Hopes of finding survivors drop after California mudslides

MONTECITO, Calif. — More than two full days after mudslides ravaged the coastal town of Montecito, the search for the missing became an increasingly desperate exercise Thursday, with growing doubts about whether anyone would be found alive. Seventeen people from ages 3 to 89 were confirmed dead, and eight others were unaccounted for.

“They’re not going to find survivors anymore. They’re going to find bodies in the mud,” said David Weinert, who feared two of his neighbours were among the dead and turned out to be right in at least one case. “It’s emotional for me to say this, but I think they’re gone.”

The air smelled of sewage and ash as more than a dozen firefighters climbed through rubble in the backyard of a mansion that had been torn apart. Some rescuers used poles to probe the muck for bodies, while others waded chest-deep in the mire. Two Labrador retrievers swam around a debris-filled swimming pool, trying to pick up any scent.

“At this moment, we are still looking for live victims,” Santa Barbara fire Capt. Gary Pitney said. But he confessed: “The likelihood is increasing that we’ll be finding bodies, not survivors. You have to start accepting the reality of that.”

He noted that one survivor pulled from the muck earlier in the week was suffering from hypothermia after just an hour.

Crews marked places where bodies were found, often far away from a home, and used that information to guess where other victims might have ended up as the surging mud carried or buried them.

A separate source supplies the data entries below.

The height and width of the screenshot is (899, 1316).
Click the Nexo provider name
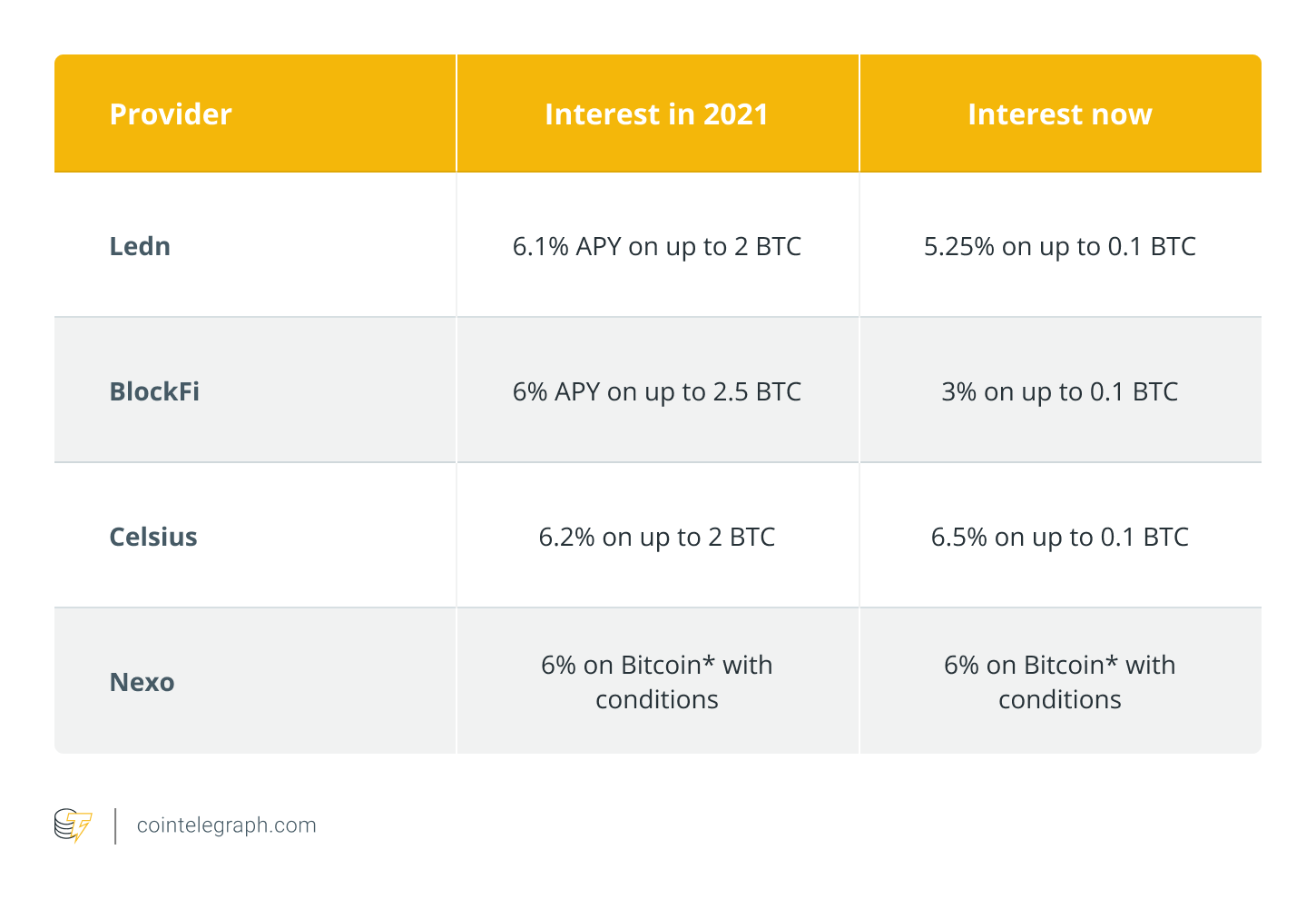click(x=142, y=682)
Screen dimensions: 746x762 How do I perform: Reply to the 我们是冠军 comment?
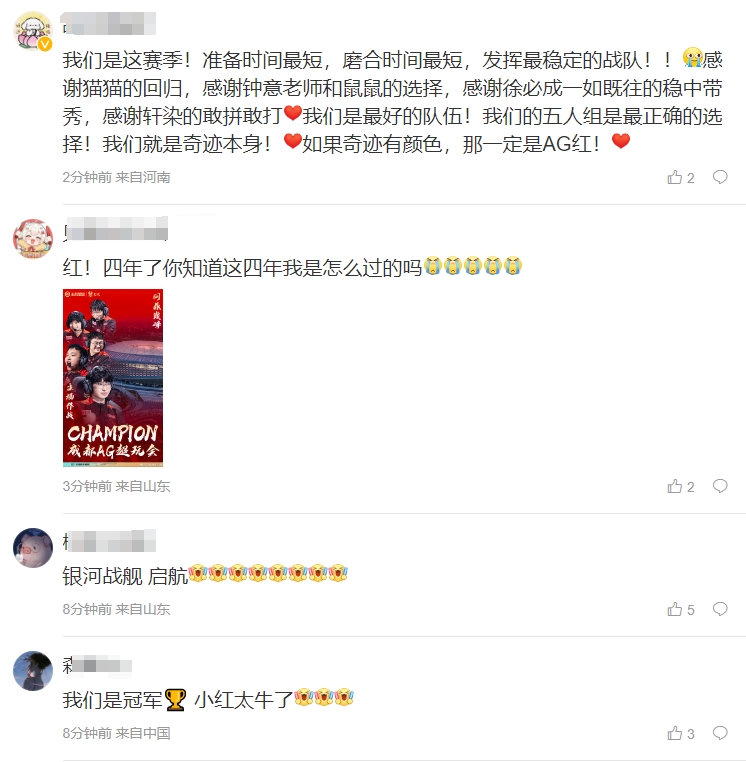720,732
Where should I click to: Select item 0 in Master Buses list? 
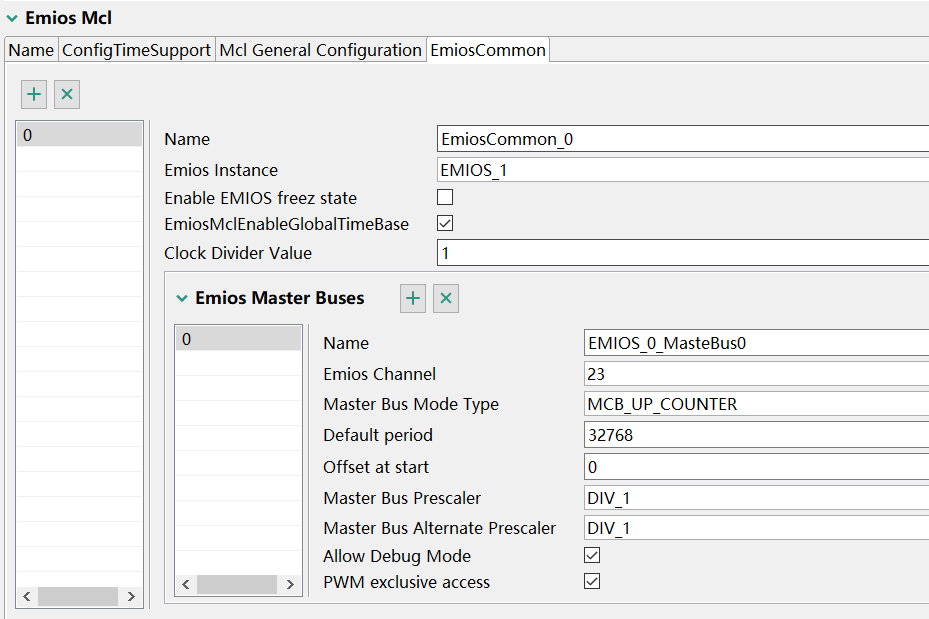[x=238, y=340]
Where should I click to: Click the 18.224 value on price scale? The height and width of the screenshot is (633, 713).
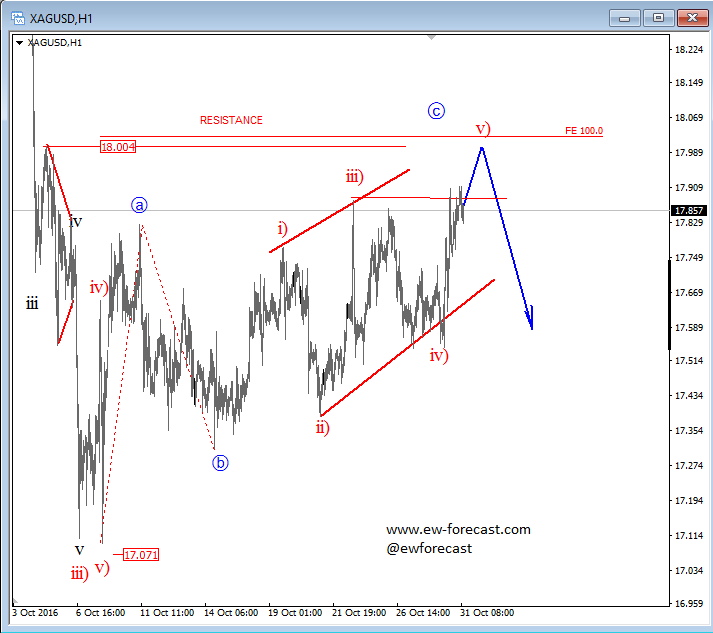point(687,49)
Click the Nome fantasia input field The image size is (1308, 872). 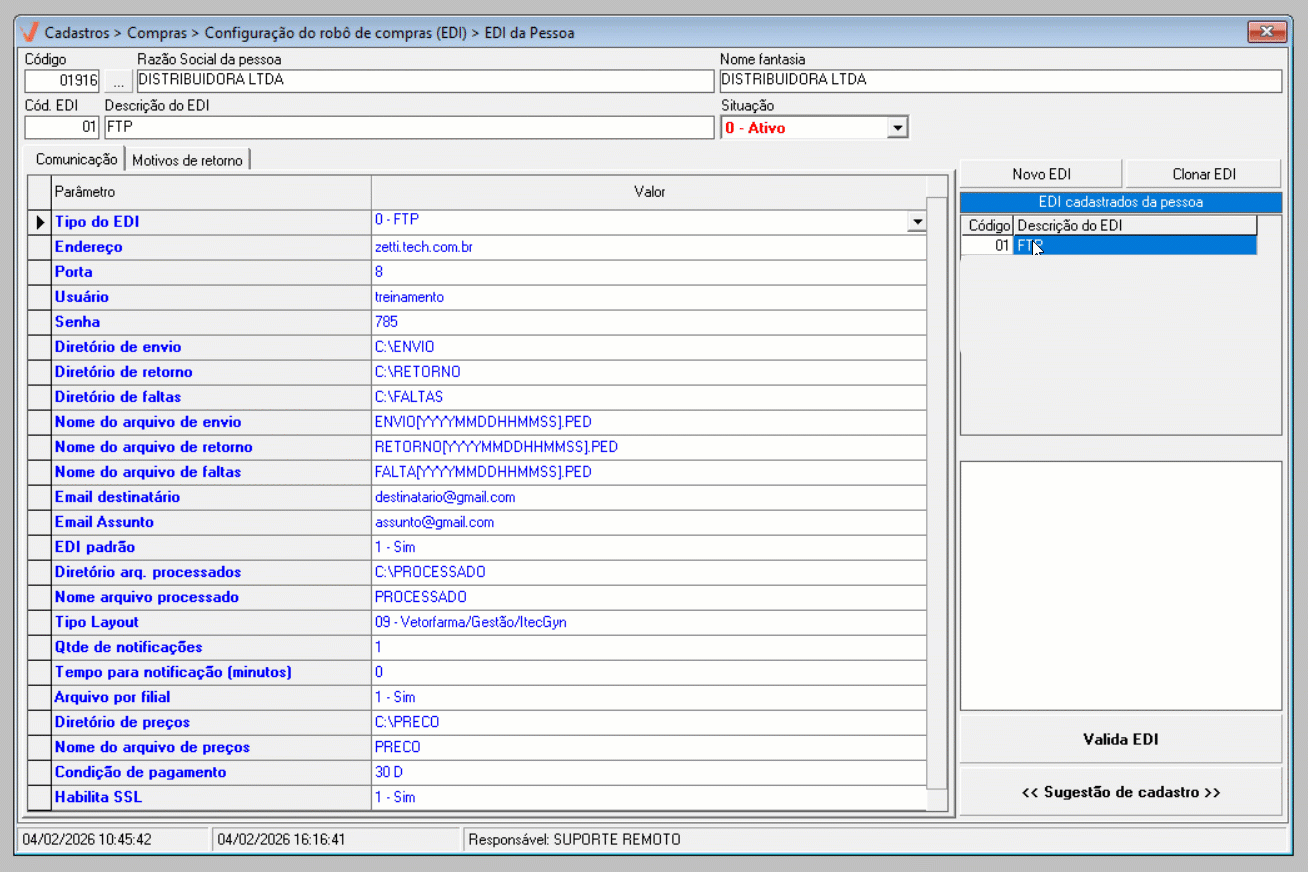(1000, 80)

The disaster, touched off by heavy rain, took many homeowners by surprise early Tuesday, despite evacuation orders and warnings issued days in advance that mudslides were possible because recent wildfires in the hills had stripped away vegetation that normally holds soil in place.

As the rainwater made its way downhill with gathering force, it pried boulders from the ground and picked up trees and other debris that flattened homes, cars and carried at least one body a mile away.

The disaster was already unfolding when Santa Barbara County officials sent out their first cellphone alert at 3:50 a.m. County emergency manager Jeff Gater said officials decided not to send one sooner out of concern it might not be taken seriously.

From above, thrashed areas of town appeared awash in a sea of mud, with only the tallest trees standing and some homes buried up to their roofs. Next to some of the devastated areas sat large estates untouched by the torrent, their lawns still green and the landscaping lush.

County authorities sent a shudder through the community early Thursday when they reported that the number of people unaccounted for had surged from 16 to 48. But within an hour, they said they had made a clerical error and the actual number of missing was eight.

“How does that happen?” Weinert asked. “That’s a crazy mistake to make.”

After a better look at the damage, officials lowered the number of destroyed homes from 100 to 64 and raised the number of damaged ones from 300 to 446.

Overall, 28 people were injured. Twelve remained hospitalized, four in critical condition.

The Santa Barbara sheriff released the names of the dead, which included David Cantin, the father of a 14-year-old girl who was heavily caked in mud when she was pulled from the ruins of her home after a dramatic six-hour rescue.

It also included James Mitchell, who had celebrated his 89th birthday the day before with his wife, Alice, of more than 50 years. She also died.

Searchers had checked most of the debris zone for victims and some were doubling back to leave no stone unturned Thursday when a crew ended up in the backyard of Bill Asher, who lost his palatial home and a similar one he was building next door.

Asher returned with a pickax and five friends and trudged through the debris to salvage any possession he could find.

He was still shaken by his harrowing experience Tuesday with his pregnant wife and two young children as the violent gusher arrived with a deafening rumble.

“I looked out my front window and saw my car fly by,” he said. “I screamed at my family and water started coming into the house. Windows went flying, doors went flying.”

The family rode out the storm on kitchen counters as the debris smashed through the walls and exposed the lower level of the two-story house and one of the upstairs bedrooms.

When it was over, he was able to hike to a nearby road and flag down firefighters who helped his family get out.

A stranger loaded the family in his truck and drove them to a hotel. Because Asher didn’t have a wallet, the man paid.

“He threw down his credit card, took care of everything,” Asher said, amazed at the act of kindness.